So würde ich ganz gern wissen welchen Grund es gibt das der User Le Philip zwischen September und März ständig mal eingeloggt war aber nichts zur Ungewissheit und zu den Vermutungen beigetragen hat... Sowas sollt normal nicht sein.


----------



## foxpantrocker (7. März 2008)

Hallo Marc,
soweit ich mich erinnern kann hast DU mir den Liefertermin genannt und mich immer wieder hingehalten!! Hab meinen Suday Rahmen nach langen hin und her schließlich von Michel bekommen!! Und über den Rest müssen wir zwei uns ja hier nicht unterhalten, mein Freund!!!

Gruß Ingo Frey / Supercycles


----------



## Pyrosteiner (7. März 2008)

Postbote war heut schon da, bis jetzt sind nur andere Briefe angekommen.
Ein Brief wurde gestern in 58147 Hagen aufgegeben (Poststempel), das ist recht weit weg von mir und ist heute schon da...

Es gibt in München nicht nur einen Shop der anscheinend sauer ist - mein Kumpl hat ein Ironhorse Team im Oktober nicht bei Herrn Frey bestellt.
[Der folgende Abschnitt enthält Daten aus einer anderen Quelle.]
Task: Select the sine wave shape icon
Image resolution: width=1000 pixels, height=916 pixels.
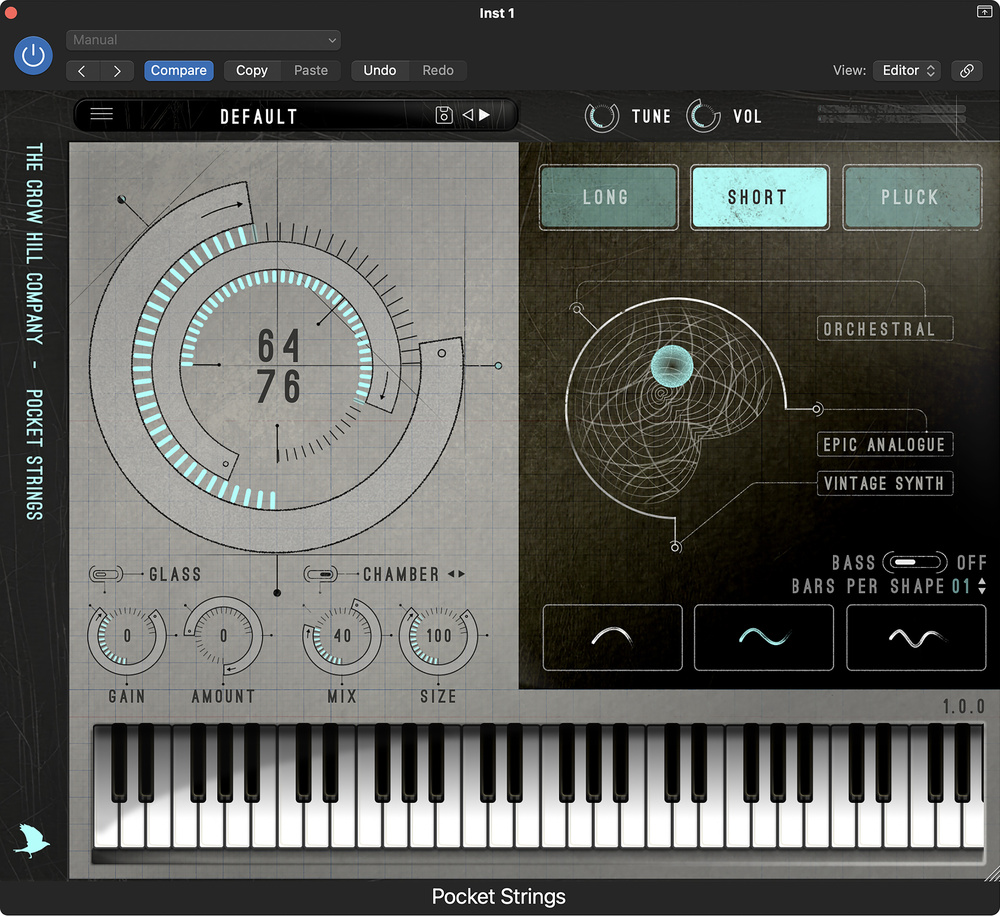Action: (763, 637)
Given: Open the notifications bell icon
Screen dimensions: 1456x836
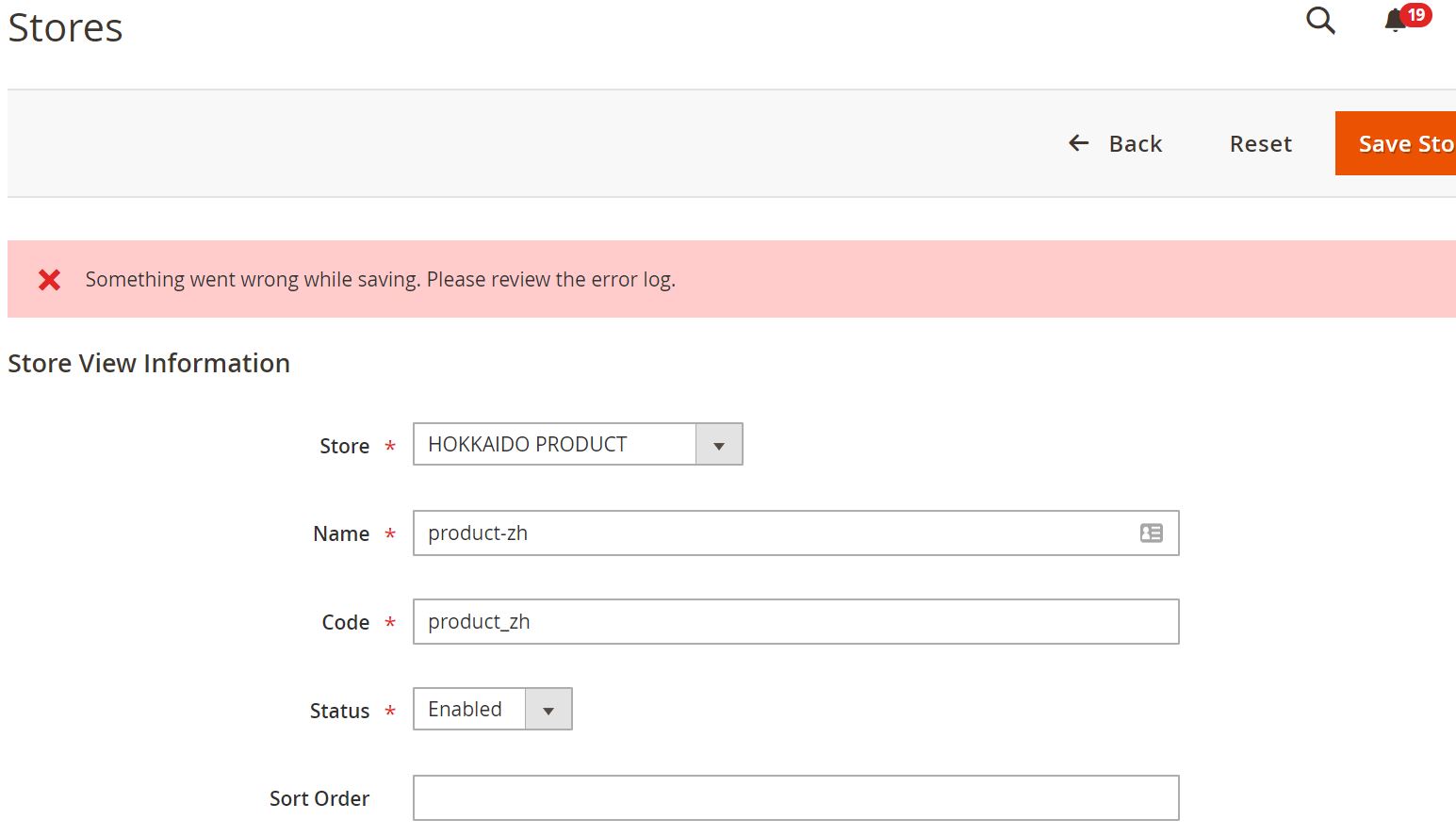Looking at the screenshot, I should [x=1393, y=21].
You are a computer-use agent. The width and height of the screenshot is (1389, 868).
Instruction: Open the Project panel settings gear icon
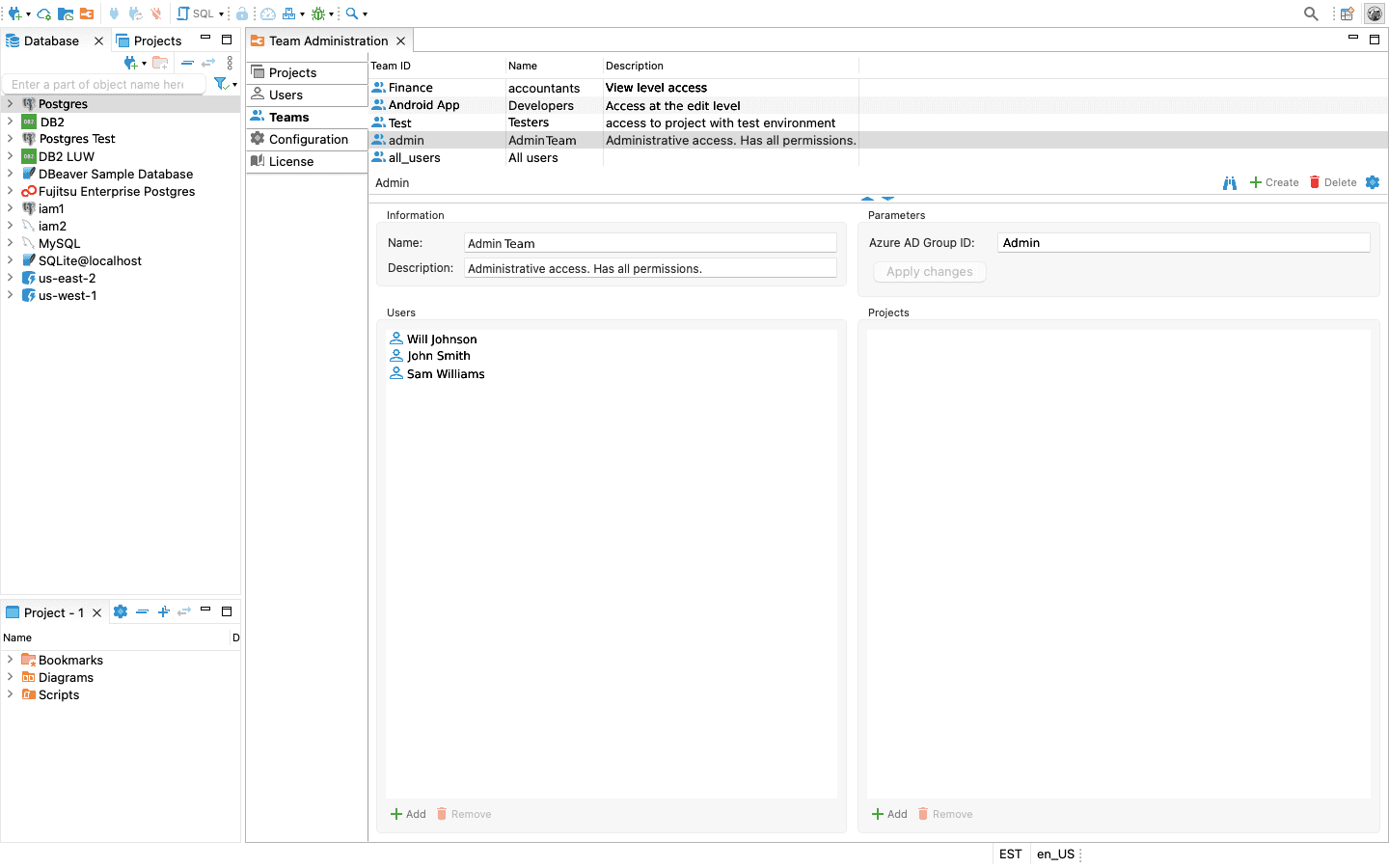(121, 611)
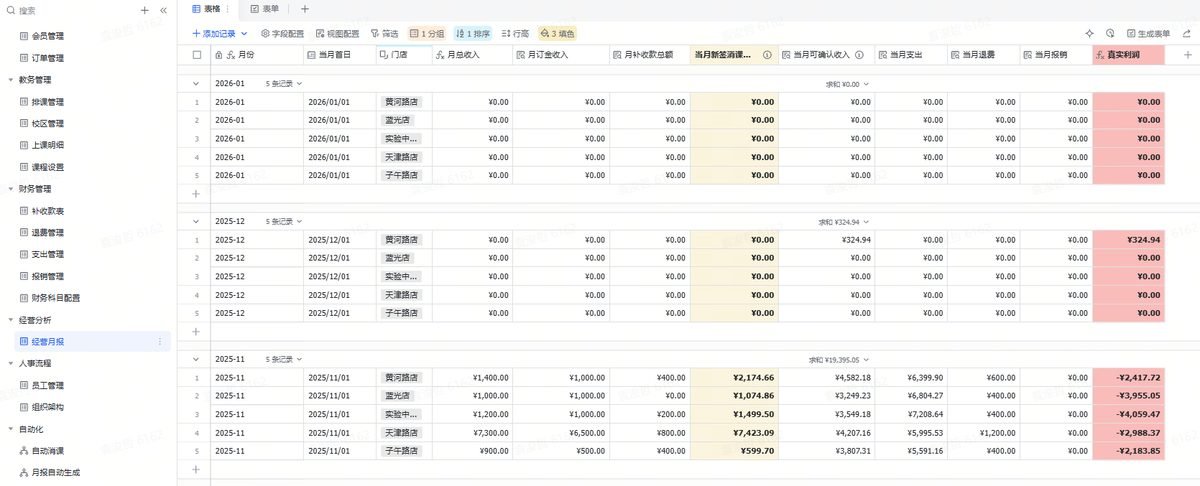The image size is (1200, 486).
Task: Collapse the 财务管理 section in sidebar
Action: [10, 188]
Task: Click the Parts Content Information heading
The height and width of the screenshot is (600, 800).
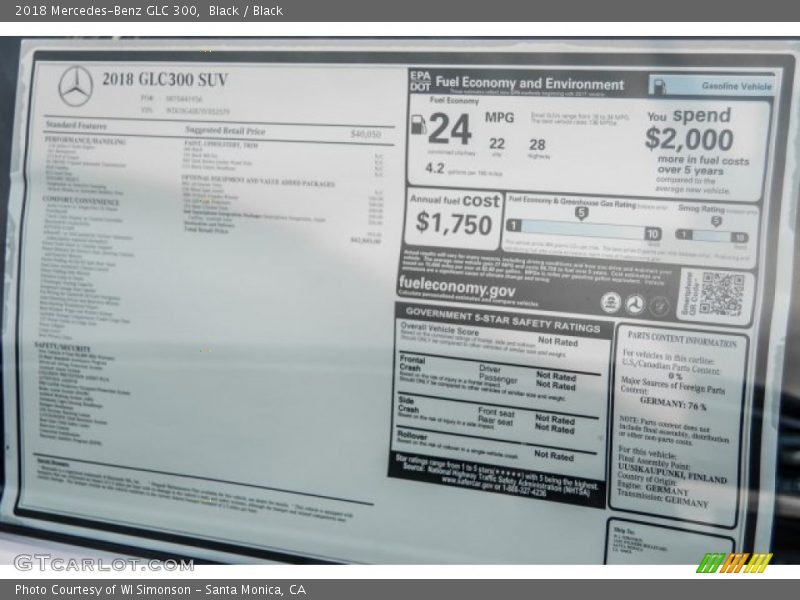Action: [x=682, y=340]
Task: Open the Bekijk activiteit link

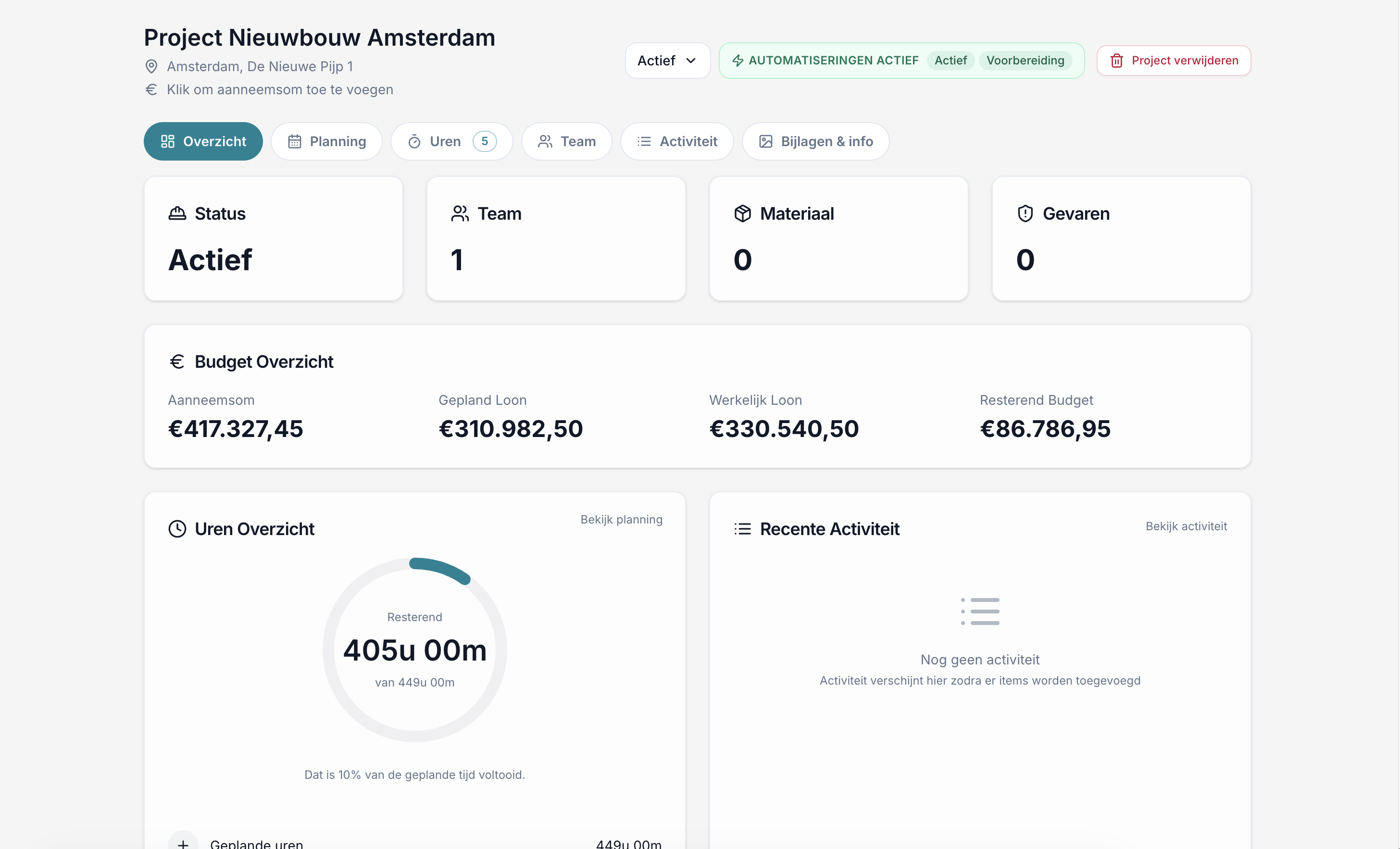Action: 1186,526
Auch dieser Shop hat nach zig verschobenen Lieferterminen den Handelskontakt abgebrochen und sämtliche Aufträge storniert.


----------



## no81 (11. März 2008)

und weiss irgendwer von euch wartenden schon was bezüglich liefertermin ?


----------



## Eggbuster (11. März 2008)

Marc Ironhorse schrieb:


> Sehr geehrte Damen und Herren,
> 
> nachdem es ja in letzter Zeit einiges an negativen Ereignissen gegeben hat und ich erst durch einen kunden auf diese Seite aufmerksam gemacht wurde kann ich euch sagen dass ich def. nicht von Ironhorse gefeuert worden bin. Ich habe nach wie vor den Aussendienst welcher sich aber auf den Bayerischen Raum beschrenkt. Zu dem Thema Ersatzteile kann ich sagen dass ich mittlerweile einiges auf Lager bei mir zu Hause habe aber leider nicht alles. Lieferschwierigkeiten gibt es bei uns leider zur Zeit definitiv. Ich weiss auch das Mr.Hegelbach damals bei Ingo Frey einen Liefertermin vom 15.Dezember angesprochen hat welcher aber definitiv falsch war. Die Bikes kommen, leider kann ich auch nicht mehr machen als mit der Schweiz zu telefonieren und zu schauen dass was vorwärts geht. Derjenige welcher die Achse fürs Sunday braucht soll sich bitte bei mir unter [email protected] melden und ich werde Sie im Gratis zur Verfügung stellen. Alle anderen können mir auch gerne eine E Mail schreiben. Glaubt mir eins es liegt nicht nur an mir.
> 
> ...




Ich bin ja mal gespannt, was sich da weiter tut...


----------



## foxpantrocker (12. März 2008)

NIX!!!! oder glaubst du daran??


----------



## MTB-News.de




----------



## Pyrosteiner (17. März 2008)

Marc Ironhorse schrieb:


> Vielen Dank euch beiden, nach dem langen negativen Weg in letzer Zeit freu ich mich richtig über eure beiden positiven Aussagen.  Ich werde mein möglichstes tun um alles wieder ins positive zu bewegen. Pyrosteiner deine Sachen habe ich noch heute Abend in den Briefkasten geworfen.
> 
> Einen schönen Abend Marc




Weil ich ein paar PN´s bekommen hab zu der Sache.....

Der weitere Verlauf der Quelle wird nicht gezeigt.